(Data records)
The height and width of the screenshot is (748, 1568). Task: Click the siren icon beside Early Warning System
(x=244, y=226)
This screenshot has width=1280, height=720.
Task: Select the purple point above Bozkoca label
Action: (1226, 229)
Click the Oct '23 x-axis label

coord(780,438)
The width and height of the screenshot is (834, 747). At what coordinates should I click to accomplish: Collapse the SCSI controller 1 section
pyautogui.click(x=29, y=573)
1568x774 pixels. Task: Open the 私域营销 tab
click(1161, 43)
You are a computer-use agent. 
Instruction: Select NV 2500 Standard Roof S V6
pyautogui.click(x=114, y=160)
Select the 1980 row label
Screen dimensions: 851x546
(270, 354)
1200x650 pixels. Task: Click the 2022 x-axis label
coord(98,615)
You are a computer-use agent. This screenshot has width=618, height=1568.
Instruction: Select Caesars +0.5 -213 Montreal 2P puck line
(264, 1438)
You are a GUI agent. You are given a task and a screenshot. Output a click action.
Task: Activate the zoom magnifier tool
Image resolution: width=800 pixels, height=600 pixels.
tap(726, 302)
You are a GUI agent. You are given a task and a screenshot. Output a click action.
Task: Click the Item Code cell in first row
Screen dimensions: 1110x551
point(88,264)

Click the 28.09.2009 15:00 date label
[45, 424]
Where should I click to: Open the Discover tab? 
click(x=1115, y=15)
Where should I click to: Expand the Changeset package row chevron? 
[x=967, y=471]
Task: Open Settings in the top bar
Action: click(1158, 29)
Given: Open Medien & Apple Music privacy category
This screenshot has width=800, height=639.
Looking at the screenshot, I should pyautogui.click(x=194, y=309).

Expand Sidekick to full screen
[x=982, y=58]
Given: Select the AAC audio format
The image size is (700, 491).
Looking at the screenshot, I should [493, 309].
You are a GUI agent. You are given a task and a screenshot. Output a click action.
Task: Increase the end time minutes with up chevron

* [What is needed]
Transcribe the records above from the line holding "Instruction: Select NV" down to the line holding "Given: Open Medien", inclusive, without adding anything.

* [Exercise result]
Instruction: Select NV 2500 Standard Roof S V6
pyautogui.click(x=114, y=160)
Select the 1980 row label
Screen dimensions: 851x546
(270, 354)
1200x650 pixels. Task: Click the 2022 x-axis label
coord(98,615)
You are a computer-use agent. This screenshot has width=618, height=1568.
Instruction: Select Caesars +0.5 -213 Montreal 2P puck line
(264, 1438)
You are a GUI agent. You are given a task and a screenshot. Output a click action.
Task: Activate the zoom magnifier tool
Image resolution: width=800 pixels, height=600 pixels.
tap(726, 302)
You are a GUI agent. You are given a task and a screenshot. Output a click action.
Task: Click the Item Code cell in first row
Screen dimensions: 1110x551
point(88,264)

Click the 28.09.2009 15:00 date label
[45, 424]
Where should I click to: Open the Discover tab? 
click(x=1115, y=15)
Where should I click to: Expand the Changeset package row chevron? 
[x=967, y=471]
Task: Open Settings in the top bar
Action: click(1158, 29)
Given: Open Medien & Apple Music privacy category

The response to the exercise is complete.